● WRITTEN PROBLEM
Copy everything from the start of the records down to the line containing "coord(101,76)", replacing "plus icon" with "add icon" and leaving all else unchanged. Give only those lines.
:::
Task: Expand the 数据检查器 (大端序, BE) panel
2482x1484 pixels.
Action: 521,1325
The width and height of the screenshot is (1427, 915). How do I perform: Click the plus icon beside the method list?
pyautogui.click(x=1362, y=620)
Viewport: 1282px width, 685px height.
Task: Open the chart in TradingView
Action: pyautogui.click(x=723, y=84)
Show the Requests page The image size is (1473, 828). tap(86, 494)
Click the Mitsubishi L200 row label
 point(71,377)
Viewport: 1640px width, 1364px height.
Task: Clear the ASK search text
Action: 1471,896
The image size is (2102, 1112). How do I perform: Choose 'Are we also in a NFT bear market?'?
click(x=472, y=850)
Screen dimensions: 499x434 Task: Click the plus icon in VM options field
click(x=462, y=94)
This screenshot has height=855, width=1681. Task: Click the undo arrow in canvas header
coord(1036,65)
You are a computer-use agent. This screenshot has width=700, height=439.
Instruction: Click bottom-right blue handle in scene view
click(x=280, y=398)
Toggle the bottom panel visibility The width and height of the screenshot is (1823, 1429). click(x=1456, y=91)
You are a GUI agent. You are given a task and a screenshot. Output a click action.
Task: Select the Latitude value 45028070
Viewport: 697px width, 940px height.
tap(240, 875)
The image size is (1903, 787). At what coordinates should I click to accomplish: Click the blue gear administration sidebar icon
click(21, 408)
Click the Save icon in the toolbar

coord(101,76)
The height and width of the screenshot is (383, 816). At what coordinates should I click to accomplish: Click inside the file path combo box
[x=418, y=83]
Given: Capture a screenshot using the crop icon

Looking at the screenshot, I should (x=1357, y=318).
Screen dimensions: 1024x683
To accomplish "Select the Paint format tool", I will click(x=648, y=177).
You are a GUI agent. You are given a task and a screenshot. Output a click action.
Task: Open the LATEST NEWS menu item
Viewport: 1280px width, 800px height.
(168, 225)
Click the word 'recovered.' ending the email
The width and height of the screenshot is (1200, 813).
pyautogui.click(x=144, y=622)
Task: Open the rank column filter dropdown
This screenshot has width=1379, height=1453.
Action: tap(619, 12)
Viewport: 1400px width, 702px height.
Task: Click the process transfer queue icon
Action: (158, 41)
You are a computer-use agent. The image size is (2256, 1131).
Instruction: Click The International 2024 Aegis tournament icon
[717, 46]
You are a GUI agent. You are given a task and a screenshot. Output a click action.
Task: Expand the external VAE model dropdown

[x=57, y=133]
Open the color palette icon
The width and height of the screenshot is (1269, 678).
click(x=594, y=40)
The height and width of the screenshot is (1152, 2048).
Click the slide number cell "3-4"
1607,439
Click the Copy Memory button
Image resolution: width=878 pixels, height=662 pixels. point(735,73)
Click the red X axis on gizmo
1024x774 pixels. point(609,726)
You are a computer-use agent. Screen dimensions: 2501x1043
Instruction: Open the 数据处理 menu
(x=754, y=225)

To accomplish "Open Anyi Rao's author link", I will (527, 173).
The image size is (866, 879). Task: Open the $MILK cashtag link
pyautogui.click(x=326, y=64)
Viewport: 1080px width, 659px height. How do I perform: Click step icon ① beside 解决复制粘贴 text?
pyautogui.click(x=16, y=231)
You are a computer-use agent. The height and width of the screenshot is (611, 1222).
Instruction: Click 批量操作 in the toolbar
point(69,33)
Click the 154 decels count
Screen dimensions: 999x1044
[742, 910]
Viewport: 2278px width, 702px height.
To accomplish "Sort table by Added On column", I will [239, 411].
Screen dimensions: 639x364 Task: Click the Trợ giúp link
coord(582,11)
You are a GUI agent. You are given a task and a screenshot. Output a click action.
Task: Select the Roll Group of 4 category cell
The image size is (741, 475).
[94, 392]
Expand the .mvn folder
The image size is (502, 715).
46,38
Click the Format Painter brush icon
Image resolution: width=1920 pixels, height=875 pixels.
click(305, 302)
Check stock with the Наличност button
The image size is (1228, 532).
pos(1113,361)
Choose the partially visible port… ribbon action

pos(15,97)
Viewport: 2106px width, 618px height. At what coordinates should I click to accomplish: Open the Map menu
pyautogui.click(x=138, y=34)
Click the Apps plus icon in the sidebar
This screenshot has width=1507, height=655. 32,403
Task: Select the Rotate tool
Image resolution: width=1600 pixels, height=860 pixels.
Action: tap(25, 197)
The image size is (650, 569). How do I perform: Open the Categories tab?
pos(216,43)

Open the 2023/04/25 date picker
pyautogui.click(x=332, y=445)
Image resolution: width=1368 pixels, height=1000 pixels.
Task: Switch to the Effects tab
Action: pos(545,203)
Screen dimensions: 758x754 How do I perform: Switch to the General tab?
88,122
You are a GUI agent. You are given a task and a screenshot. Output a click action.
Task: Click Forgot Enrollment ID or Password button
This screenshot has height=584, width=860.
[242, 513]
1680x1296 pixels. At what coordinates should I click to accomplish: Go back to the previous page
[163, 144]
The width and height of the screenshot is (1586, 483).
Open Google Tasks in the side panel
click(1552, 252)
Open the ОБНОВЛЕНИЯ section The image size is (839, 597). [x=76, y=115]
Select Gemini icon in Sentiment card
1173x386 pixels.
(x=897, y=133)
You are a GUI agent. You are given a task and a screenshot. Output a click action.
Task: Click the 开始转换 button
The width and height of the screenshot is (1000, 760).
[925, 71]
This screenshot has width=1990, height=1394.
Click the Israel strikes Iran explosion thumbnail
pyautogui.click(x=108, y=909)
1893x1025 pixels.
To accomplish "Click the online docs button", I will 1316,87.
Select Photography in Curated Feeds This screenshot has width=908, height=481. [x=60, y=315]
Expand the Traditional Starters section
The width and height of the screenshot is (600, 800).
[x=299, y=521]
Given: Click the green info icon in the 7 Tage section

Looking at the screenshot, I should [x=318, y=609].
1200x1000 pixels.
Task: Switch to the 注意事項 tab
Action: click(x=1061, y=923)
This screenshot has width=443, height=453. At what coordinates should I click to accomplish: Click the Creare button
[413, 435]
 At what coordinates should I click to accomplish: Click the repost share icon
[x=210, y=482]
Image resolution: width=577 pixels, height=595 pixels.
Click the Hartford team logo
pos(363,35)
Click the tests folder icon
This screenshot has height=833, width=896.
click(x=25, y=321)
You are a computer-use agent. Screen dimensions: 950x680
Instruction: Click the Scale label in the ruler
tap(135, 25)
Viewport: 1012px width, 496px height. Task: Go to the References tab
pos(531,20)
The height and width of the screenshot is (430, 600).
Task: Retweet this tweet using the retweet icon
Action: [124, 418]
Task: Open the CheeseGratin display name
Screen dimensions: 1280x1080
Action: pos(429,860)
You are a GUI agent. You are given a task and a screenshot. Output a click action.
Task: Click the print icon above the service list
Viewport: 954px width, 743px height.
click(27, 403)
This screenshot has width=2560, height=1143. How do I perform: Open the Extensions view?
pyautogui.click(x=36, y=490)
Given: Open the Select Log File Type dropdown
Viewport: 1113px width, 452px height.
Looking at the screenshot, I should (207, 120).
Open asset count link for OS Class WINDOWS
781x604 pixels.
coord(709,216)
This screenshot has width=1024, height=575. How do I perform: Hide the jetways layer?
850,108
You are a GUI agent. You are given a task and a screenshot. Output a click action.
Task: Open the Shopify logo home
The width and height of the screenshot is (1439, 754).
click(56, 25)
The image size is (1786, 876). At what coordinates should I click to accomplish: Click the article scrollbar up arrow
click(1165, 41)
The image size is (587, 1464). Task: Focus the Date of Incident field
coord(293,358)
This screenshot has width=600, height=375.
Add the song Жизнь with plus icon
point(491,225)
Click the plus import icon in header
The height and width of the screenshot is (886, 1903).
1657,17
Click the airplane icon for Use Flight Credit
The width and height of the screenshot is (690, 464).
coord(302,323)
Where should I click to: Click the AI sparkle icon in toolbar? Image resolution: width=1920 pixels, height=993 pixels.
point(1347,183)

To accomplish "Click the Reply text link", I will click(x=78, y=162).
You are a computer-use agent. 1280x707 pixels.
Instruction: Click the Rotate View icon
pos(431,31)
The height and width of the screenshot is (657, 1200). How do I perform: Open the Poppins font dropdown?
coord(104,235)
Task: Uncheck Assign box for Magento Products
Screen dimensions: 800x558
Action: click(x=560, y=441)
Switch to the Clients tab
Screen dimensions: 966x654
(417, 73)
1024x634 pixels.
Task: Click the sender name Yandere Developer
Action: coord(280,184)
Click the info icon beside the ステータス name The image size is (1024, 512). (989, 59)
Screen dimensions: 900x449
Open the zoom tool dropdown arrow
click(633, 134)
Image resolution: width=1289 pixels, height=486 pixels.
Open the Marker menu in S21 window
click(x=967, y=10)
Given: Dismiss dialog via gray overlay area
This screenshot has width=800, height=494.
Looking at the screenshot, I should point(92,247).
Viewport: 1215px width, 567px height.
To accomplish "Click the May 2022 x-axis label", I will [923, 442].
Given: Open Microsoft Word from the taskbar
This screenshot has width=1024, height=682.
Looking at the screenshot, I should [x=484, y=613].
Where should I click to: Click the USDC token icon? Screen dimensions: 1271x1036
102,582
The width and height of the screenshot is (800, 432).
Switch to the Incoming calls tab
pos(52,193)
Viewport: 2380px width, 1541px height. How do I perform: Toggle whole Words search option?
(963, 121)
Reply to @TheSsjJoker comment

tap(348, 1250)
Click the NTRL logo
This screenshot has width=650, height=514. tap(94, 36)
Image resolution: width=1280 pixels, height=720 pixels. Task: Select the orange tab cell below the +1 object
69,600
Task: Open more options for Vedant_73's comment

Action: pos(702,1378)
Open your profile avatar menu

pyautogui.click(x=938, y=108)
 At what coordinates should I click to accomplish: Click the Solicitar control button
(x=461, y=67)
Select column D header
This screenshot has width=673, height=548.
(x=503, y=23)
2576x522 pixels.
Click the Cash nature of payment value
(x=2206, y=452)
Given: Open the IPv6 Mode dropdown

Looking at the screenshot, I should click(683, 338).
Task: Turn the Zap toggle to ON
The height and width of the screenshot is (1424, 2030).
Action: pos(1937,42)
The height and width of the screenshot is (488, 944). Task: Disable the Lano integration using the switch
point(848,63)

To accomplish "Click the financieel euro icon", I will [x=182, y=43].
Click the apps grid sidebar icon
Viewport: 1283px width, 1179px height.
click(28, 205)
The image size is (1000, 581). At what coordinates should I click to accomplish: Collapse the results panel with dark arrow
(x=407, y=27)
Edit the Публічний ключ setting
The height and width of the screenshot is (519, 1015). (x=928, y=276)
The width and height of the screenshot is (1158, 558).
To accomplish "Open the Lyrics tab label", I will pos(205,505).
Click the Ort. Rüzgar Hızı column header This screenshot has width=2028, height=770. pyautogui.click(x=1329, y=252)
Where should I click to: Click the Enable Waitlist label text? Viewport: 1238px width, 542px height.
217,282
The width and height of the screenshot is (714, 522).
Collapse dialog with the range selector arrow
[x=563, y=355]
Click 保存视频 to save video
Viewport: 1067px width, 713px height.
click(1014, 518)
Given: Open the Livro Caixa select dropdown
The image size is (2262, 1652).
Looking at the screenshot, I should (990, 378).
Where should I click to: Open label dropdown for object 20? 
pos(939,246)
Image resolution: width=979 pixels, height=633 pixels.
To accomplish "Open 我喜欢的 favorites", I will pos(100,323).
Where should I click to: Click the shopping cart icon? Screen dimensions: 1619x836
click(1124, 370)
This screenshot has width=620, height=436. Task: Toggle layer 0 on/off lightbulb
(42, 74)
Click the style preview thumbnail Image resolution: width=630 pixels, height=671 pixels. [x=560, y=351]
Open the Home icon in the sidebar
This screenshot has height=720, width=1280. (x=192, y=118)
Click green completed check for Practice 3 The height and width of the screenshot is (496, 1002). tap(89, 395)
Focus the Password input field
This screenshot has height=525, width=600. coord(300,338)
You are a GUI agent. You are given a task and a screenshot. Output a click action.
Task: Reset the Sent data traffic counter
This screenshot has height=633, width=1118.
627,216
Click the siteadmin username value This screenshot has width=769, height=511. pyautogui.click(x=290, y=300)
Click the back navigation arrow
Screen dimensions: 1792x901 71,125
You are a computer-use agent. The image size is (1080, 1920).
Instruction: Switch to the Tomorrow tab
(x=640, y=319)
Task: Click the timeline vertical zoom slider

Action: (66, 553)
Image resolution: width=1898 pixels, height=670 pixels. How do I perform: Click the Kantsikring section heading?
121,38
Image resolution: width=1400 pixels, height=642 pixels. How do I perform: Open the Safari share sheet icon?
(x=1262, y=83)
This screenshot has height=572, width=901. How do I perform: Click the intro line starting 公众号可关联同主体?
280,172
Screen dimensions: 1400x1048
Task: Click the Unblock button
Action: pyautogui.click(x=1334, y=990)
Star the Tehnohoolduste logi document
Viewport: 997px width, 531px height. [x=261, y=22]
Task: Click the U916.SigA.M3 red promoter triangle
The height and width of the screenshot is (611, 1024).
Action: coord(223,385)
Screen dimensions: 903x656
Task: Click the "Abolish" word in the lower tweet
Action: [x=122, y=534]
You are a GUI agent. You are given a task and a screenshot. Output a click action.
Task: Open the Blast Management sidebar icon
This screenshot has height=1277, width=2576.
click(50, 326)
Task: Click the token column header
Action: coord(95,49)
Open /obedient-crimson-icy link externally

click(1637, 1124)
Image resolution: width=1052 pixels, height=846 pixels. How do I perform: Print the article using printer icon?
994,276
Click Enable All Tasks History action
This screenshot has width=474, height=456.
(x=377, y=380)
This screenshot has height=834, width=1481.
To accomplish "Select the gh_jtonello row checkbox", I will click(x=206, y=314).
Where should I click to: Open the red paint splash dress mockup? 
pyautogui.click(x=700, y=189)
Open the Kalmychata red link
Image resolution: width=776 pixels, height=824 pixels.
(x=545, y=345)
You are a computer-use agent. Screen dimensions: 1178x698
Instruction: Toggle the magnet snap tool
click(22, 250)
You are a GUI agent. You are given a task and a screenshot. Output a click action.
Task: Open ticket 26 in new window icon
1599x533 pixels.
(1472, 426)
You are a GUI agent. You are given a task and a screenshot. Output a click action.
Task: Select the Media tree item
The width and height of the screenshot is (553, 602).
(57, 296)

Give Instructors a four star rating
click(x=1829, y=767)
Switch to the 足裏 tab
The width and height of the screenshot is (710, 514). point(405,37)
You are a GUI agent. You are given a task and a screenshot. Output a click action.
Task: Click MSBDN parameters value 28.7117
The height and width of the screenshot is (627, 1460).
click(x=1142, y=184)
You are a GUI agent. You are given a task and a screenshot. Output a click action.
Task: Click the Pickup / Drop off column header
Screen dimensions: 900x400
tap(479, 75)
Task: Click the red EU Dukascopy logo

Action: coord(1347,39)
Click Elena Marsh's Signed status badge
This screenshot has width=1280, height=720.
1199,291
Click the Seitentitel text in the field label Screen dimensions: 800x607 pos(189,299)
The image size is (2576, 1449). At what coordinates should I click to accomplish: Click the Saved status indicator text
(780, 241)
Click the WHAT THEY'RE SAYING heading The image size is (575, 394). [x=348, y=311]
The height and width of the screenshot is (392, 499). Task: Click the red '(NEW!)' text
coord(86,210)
:::
● CORRECT OUTPUT
Task: Expand the 数据检查器 (大端序, BE) panel
2482x1484 pixels.
Action: 521,1325
The width and height of the screenshot is (1427, 915). How do I perform: Click the add icon beside the method list?
pyautogui.click(x=1362, y=620)
Viewport: 1282px width, 685px height.
Task: Open the chart in TradingView
Action: pyautogui.click(x=723, y=84)
Show the Requests page The image size is (1473, 828). tap(86, 494)
Click the Mitsubishi L200 row label
 point(71,377)
Viewport: 1640px width, 1364px height.
Task: Clear the ASK search text
Action: 1471,896
The image size is (2102, 1112). How do I perform: Choose 'Are we also in a NFT bear market?'?
click(x=472, y=850)
Screen dimensions: 499x434 Task: Click the add icon in VM options field
click(x=462, y=94)
This screenshot has height=855, width=1681. Task: Click the undo arrow in canvas header
coord(1036,65)
You are a computer-use agent. This screenshot has width=700, height=439.
Instruction: Click bottom-right blue handle in scene view
click(x=280, y=398)
Toggle the bottom panel visibility The width and height of the screenshot is (1823, 1429). click(x=1456, y=91)
You are a GUI agent. You are given a task and a screenshot. Output a click action.
Task: Select the Latitude value 45028070
Viewport: 697px width, 940px height.
tap(240, 875)
The image size is (1903, 787). At what coordinates should I click to accomplish: Click the blue gear administration sidebar icon
click(21, 408)
Click the Save icon in the toolbar

coord(101,76)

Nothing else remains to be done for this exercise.